__EXERCISE GOAL__
Repeat exactly, and only, the lines of the entries below from the one with "This screenshot has height=727, width=800." through the one with "Click the 다른", both ends included.

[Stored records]
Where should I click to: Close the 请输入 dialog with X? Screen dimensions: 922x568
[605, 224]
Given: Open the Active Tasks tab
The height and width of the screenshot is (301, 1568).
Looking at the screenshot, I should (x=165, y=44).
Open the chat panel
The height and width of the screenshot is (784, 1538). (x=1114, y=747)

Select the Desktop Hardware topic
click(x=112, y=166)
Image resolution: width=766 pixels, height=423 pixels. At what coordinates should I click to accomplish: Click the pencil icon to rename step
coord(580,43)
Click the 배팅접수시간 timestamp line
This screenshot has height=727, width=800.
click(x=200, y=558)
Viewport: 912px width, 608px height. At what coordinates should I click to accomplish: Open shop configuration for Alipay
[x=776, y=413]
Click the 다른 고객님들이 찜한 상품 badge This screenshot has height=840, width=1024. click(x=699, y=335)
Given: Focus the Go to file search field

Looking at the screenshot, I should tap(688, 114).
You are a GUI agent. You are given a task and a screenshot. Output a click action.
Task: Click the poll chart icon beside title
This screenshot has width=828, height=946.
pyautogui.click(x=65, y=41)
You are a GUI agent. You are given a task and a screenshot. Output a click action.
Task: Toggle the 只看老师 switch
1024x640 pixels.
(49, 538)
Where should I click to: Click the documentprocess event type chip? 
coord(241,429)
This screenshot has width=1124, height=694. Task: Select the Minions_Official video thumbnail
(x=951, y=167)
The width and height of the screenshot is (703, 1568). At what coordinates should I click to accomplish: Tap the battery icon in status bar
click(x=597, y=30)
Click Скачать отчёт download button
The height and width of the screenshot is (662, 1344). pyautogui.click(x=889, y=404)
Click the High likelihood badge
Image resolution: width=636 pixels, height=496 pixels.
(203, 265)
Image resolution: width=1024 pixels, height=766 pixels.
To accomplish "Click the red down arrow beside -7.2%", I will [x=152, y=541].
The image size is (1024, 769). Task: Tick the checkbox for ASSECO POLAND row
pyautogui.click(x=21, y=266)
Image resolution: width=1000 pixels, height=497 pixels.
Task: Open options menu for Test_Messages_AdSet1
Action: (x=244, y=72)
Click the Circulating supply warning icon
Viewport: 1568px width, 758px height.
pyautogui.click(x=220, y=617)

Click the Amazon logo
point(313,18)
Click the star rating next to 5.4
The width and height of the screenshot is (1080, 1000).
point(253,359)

__RESPONSE AREA__
This screenshot has height=727, width=800.
click(x=200, y=558)
Viewport: 912px width, 608px height. At what coordinates should I click to accomplish: Open shop configuration for Alipay
[x=776, y=413]
Click the 다른 고객님들이 찜한 상품 badge This screenshot has height=840, width=1024. click(x=699, y=335)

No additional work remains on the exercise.